In 2002, Carnegie Mellon's (CMU) School of Computer Science launched what it calls the world's "first PhD program in Machine Learning". It attempted to learn how to program systems to automatically learn and use its experience to improve its results.
A group of CMU professors and students have now created a visual search tool for satellite imagery called Terrapattern.
It is an interface for finding what the team calls "more like this, please" in satellite photos. Not a company or start-up, Terrapattern is an "experimental research prototype, developed in a university setting".
It was developed at the Frank-Ratchye Studio for Creative Inquiry at Carnegie Mellon University, with support from the John S. and James L. Knight Foundation Prototype Fund.
Its creators are Golan Levin, David Newbury, and Kyle McDonald, along with Carnegie Mellon students Irene Alvarado, Aman Tiwari, and Manzil Zaheer.
Described as a "visual search engine for satellite imagery", the project uses a Deep Convolutional Neural Net (DCNN) to assist with image recognition.
The open-source, open-access project was created by a collaborative team of artists, creative technologists, and students. It is particularly useful for locating things that aren't usually indicated on maps.
The project includes a list of cities, including Pittsburgh, San Francisco, New York City, Detroit, Berlin, Miami, and Austin.
Clicking an interesting spot on Terrapattern's map will find other geographical locations that look similar to your selection. You can download a list of these locations in GeoJSON format.
The tool is useful for locating specialized "non-building structures" and other forms of otherwise "unremarkable soft infrastructure" that are not usually called out on maps.
It learns which visual features are important for classifying satellite imagery and makes these features searchable.
It then computes descriptions for millions more satellite photos that cover various regions of interest in the area. Its algorithm pre-computes relationships between the descriptions, allowing searches to take just a second or two.

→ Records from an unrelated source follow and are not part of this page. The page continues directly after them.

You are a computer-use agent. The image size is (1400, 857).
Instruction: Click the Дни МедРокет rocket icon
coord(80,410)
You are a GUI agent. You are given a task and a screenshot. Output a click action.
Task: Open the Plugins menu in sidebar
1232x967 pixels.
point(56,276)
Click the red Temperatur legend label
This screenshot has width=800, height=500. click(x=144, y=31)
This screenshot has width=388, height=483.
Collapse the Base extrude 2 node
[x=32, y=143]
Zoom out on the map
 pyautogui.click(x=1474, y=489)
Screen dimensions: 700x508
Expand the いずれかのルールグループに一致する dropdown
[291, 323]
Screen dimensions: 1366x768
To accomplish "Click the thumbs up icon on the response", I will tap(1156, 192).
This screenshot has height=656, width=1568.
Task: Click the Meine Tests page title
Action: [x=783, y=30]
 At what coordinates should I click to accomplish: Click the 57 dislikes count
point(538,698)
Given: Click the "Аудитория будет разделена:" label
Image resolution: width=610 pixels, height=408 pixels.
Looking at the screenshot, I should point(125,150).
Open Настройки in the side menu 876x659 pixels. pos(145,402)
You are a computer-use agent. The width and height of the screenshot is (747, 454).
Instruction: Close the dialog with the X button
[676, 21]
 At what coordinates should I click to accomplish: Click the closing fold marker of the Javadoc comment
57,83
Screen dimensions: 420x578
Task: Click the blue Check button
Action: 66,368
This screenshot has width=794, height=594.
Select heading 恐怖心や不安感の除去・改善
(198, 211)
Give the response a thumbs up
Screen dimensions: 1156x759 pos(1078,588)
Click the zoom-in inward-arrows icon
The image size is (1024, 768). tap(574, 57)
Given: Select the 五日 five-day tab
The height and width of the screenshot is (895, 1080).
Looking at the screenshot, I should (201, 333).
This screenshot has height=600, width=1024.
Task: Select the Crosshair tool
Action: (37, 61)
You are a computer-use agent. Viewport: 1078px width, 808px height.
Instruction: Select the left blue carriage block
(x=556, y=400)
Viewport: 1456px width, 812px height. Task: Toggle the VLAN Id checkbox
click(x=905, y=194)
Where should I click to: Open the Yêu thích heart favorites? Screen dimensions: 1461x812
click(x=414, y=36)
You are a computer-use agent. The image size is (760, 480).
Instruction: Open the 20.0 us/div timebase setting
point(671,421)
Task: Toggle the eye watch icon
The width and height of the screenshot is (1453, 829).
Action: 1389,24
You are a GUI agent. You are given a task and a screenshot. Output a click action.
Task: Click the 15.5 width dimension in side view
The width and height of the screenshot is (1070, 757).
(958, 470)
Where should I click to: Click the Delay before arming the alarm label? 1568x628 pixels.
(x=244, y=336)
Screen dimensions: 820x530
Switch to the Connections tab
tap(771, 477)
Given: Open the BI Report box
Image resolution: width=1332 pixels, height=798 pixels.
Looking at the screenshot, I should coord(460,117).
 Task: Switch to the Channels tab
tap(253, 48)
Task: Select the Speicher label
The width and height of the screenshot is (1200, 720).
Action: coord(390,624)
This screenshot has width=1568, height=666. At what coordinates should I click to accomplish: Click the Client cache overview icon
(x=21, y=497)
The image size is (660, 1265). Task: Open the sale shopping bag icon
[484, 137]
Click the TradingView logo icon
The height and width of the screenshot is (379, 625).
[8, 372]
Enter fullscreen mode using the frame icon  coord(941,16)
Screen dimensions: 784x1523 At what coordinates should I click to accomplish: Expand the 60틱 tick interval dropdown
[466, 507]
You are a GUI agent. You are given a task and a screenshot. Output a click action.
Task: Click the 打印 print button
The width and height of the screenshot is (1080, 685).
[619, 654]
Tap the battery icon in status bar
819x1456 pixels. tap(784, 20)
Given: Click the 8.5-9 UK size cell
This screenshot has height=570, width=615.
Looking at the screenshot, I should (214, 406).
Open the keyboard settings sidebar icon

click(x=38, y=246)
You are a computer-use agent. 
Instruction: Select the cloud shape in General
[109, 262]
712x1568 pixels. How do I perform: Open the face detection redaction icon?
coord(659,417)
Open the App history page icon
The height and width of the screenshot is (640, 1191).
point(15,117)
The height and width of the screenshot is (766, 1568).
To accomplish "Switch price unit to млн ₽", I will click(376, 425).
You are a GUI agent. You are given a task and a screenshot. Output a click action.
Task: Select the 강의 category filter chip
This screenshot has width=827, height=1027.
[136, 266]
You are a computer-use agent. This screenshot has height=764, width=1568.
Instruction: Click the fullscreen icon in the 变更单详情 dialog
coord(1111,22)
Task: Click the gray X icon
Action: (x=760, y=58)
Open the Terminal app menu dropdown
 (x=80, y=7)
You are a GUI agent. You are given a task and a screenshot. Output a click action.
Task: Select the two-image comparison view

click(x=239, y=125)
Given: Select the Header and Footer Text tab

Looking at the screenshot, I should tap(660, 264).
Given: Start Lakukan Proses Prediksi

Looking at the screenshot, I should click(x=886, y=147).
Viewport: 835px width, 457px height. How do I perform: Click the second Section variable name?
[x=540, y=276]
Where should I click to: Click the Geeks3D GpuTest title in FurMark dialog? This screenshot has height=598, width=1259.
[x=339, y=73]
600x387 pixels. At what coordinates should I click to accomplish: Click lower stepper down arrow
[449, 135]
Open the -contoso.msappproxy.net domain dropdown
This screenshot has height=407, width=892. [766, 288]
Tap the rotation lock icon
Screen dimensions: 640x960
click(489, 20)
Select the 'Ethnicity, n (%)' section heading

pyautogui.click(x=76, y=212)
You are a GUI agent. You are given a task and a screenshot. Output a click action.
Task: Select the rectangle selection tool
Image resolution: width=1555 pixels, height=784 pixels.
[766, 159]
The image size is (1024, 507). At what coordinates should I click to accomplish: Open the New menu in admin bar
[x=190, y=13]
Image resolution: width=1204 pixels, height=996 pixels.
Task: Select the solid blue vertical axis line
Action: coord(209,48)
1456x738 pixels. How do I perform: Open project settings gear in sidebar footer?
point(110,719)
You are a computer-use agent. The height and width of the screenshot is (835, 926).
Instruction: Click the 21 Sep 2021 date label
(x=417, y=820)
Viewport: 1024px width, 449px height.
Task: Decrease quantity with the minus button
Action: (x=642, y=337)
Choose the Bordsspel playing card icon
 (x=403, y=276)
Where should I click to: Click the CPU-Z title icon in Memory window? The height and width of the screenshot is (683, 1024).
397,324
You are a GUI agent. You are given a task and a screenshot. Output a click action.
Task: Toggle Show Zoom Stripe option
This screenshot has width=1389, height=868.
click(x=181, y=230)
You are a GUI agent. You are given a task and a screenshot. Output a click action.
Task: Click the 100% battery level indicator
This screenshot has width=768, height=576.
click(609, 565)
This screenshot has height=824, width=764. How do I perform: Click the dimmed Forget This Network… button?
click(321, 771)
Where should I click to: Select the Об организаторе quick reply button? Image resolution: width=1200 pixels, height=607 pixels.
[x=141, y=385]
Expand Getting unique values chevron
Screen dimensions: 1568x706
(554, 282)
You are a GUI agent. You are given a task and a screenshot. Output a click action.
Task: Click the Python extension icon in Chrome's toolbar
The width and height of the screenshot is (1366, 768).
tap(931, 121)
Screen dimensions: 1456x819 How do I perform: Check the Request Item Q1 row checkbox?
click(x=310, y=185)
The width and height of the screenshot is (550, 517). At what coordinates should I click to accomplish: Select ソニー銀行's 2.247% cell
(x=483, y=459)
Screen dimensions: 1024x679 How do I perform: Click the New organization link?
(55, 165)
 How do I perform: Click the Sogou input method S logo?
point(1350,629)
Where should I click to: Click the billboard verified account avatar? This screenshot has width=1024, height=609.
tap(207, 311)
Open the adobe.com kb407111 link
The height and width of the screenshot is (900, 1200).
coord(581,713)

You can look for all the parks in an area, search for unusual swimming pool shapes, or have a look at golf courses in the region. The project is intended to present a new way of exploring and discovering "patterns of interest" to understand and organize the world.
More locations will be added to the project "soon", but for now, have a look at all the similarities in the city you choose. Unique features are not as unique as they first seem.